This guest post is authored by Alex Rampell, the founder and CEO of TrialPay. This is a follow on to an earlier article “The End Of Brand Advertising,” where Rampell argues that the collision of online and offline advertising paradigms will have a profound impact on free content. Rampell’s most recent guest post for us was in the wake of the Scamville series: Tragedy Of The Social Gaming Commons: A Blueprint For Change
The marriage of brand advertising and free content is facing peremptory annulment. There is no shortage of punditry around “the death of the media company” and whether it is a just dessert or a societal travesty. But that’s looking at it from the media company and consumer viewpoint – what do advertisers think about all of this? Where is online advertising headed and what does that mean for free content?
Making content free was not a well thought out business model. Rather, before the days of Sirius XM and DirecTV, there was no more of a way to charge for freely accessible radio waves than there was to charge for air or sunshine. Making content free, and charging for advertising interspersed in that free content, was pretty much the ONLY business model back then.
And it worked pretty well, because supply (advertising “units”) was limited by the amount of content produced and, more importantly, by the narrow “channels” where such content was made available. With such low supply, high demand, and massive reach, it was easy to reach large swaths of the populace. The advertisers couldn’t really quantify their results, but they came up with a wide variety of methods to attempt to do so. Market research firms such as ACNielsen flourished to fill the need for “metrics.”
But, as I argued in my last piece, brand advertising doesn’t really work – or, perhaps better put, is superseded by “transactional advertising.”
The old logic went like this — people were more likely to buy Coca-Cola versus Carbonated Dark-Colored Sugar Water X because Coca-Cola had a brand (which Coca-Cola has spent billions on). What’s the value of Coca-Cola’s brand? Pure math – it’s the Net Present Value (NPV) of the difference that consumers will pay for Coca-Cola versus, say, RC Cola, for the lifetime of the consumer and duration of the brand. When you pay $1 for a Coke versus $.50 for an RC Cola, the $.50 difference is chalked up to the “brand.” (Yes, perhaps there are differences in taste, too – but even with an identical formula and taste, I would argue RC Cola wouldn’t sell as well as Coke). Multiply $.50 times billions upon billions of cans of Coke, and you see the power of brand.
I don’t disagree with this notion, but I would argue that it is becoming largely irrelevant for a large class of goods and service providers (think soda or television set, not Rolex or BMW), and that the “brand” advertising money can be better spent, thereby imperiling expensively produced, freely distributed content. To wit: what if Walmart refused to stock Coca-Cola, instead stocking just RC Cola? Granted, Walmart stocks Coca-Cola because consumers demand it, and consumers demand it because of the brand that Coca-Cola has created, but that can easily be reversed.

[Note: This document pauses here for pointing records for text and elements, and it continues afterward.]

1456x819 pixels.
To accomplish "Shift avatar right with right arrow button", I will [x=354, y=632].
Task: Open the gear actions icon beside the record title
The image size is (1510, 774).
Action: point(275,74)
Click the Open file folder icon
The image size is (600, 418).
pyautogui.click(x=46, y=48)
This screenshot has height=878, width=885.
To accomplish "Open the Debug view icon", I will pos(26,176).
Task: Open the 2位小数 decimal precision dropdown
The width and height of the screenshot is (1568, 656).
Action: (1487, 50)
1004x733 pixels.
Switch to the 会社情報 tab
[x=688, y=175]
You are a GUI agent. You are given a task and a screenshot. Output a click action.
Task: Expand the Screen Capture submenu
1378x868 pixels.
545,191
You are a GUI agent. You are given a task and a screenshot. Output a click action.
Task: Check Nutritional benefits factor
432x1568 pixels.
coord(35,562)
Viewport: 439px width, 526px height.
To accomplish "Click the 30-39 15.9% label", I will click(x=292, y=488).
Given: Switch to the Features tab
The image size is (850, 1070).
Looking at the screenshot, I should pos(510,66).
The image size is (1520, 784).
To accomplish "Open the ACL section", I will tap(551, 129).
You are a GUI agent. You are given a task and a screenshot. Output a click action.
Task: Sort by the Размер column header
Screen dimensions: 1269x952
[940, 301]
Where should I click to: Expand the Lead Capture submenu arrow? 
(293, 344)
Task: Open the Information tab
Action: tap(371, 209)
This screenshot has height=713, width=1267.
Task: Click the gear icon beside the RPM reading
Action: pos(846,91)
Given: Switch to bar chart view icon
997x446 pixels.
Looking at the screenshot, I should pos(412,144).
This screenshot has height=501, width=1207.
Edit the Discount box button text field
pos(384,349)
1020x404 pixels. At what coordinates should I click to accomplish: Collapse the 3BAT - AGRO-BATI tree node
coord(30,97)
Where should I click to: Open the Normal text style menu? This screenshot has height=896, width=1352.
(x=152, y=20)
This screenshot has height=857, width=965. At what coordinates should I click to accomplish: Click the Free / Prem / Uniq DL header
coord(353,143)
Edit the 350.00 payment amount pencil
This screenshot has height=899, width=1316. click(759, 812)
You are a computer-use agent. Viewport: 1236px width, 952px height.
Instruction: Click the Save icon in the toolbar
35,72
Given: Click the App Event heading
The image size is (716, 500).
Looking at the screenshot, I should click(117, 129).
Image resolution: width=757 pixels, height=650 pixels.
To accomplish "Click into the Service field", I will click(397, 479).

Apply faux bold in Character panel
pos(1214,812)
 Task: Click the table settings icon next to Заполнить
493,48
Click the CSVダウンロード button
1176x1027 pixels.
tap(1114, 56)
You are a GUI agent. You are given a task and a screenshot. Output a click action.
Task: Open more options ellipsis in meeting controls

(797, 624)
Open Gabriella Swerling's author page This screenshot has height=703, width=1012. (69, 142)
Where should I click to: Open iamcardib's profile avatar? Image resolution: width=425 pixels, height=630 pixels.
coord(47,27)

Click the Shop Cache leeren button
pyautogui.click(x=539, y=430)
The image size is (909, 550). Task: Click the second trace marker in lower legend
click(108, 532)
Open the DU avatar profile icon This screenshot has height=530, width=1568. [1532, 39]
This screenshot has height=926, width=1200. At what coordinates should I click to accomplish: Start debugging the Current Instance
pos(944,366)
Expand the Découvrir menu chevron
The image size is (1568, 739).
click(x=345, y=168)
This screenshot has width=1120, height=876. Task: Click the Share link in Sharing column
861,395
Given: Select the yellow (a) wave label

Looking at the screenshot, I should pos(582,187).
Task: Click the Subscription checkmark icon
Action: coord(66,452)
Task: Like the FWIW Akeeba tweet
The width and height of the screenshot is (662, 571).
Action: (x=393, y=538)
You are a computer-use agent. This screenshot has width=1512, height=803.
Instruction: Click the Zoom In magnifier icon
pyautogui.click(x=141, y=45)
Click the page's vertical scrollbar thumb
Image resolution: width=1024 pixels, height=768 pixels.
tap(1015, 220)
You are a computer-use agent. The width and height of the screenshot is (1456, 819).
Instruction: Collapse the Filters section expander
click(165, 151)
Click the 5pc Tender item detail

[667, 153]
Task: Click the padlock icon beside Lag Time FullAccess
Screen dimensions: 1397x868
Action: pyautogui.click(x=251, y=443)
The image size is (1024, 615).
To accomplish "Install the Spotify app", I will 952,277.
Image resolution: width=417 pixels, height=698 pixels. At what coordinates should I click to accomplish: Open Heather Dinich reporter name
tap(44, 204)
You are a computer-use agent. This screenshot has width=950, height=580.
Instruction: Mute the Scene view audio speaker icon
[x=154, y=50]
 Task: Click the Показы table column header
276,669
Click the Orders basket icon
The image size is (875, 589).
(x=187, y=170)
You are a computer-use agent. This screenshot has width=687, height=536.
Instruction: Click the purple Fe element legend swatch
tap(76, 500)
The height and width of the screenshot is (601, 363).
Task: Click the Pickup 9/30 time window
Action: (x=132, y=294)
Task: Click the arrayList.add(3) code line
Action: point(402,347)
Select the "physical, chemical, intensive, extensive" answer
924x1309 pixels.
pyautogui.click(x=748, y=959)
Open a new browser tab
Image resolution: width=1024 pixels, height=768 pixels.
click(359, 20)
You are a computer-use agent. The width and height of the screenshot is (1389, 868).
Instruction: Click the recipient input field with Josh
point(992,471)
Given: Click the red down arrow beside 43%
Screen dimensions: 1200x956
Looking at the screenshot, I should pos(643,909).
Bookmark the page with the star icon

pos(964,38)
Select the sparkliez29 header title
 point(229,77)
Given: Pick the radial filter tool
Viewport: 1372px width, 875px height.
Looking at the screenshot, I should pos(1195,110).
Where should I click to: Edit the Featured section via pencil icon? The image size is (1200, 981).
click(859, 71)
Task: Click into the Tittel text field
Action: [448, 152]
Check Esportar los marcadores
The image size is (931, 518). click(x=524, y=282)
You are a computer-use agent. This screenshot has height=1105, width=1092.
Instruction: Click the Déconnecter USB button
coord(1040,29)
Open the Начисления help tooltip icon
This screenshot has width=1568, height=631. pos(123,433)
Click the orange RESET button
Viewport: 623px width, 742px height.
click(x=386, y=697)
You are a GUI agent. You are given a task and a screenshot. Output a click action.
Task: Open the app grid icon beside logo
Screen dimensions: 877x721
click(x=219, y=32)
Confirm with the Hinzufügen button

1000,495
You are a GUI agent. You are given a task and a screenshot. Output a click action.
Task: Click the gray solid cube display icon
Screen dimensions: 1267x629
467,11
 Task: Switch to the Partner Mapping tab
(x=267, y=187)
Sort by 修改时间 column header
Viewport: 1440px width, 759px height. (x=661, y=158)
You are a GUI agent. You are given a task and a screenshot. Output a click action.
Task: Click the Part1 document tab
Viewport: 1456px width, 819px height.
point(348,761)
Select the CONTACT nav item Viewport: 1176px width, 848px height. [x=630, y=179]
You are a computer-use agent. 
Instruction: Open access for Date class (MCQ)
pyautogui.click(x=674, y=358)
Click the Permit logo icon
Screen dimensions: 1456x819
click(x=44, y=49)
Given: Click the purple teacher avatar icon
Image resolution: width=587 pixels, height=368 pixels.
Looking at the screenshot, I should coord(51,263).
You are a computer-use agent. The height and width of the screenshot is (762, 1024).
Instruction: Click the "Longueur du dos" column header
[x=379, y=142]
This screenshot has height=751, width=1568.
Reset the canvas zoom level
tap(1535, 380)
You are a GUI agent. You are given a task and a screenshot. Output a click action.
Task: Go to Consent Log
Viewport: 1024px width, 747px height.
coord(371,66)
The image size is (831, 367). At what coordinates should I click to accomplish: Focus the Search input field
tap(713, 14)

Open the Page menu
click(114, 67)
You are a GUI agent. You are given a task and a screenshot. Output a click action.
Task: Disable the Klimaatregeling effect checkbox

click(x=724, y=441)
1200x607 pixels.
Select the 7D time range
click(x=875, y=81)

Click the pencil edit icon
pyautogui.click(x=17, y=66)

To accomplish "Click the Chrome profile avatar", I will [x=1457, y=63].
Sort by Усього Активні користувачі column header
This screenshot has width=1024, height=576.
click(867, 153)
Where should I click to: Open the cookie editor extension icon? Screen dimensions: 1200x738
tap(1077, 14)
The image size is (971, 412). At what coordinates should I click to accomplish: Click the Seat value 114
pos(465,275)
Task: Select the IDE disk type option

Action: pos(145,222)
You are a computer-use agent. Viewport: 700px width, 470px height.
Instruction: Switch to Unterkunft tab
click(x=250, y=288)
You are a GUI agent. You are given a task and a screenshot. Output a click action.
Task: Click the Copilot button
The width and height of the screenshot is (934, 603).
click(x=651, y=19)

If Walmart decided to stock only RC Cola and expel Coca-Cola from its shelves, this would change RC Cola’s fortunes, and harm Coca-Cola, quite a bit.
Preferential placement of a good or service at/near the point of a transaction is something I call “transactional advertising,” which I predict will expand as a category in the coming years. Transactional advertising describes a clear food chain of brand and positioning; the titans at the top are Google, Amazon, Walmart, and other “aggregators” who themselves hold considerable brand equity and/or organic traffic. Smaller players exist in niche fields: BankRate, Shopping.com, Edmunds.com, Lending Tree, even Diapers.com have become destinations that steer consumer decisions. These have potential to be the new “media” companies in a transactional advertising universe, odd as that might sound.
This form of transactional advertising exists today, although you might not know it. Proctor & Gamble spends great effort and expense (though it pales in comparison to their brand advertising spend) to ensure eye-level placement wherever its products are sold. Many retailers “charge” for shelf-space, with the clear understanding that better merchandised goods have a better chance of ending up in consumers’ shopping carts.
Today you see very little in the way of transactional advertising online; rarely does one brand pop up in another brand’s checkout experience. There’s a good chance that will change in a major way in the near future. If old media companies can figure out how to attach themselves to more transactions, they have a fighting chance of sticking it out online.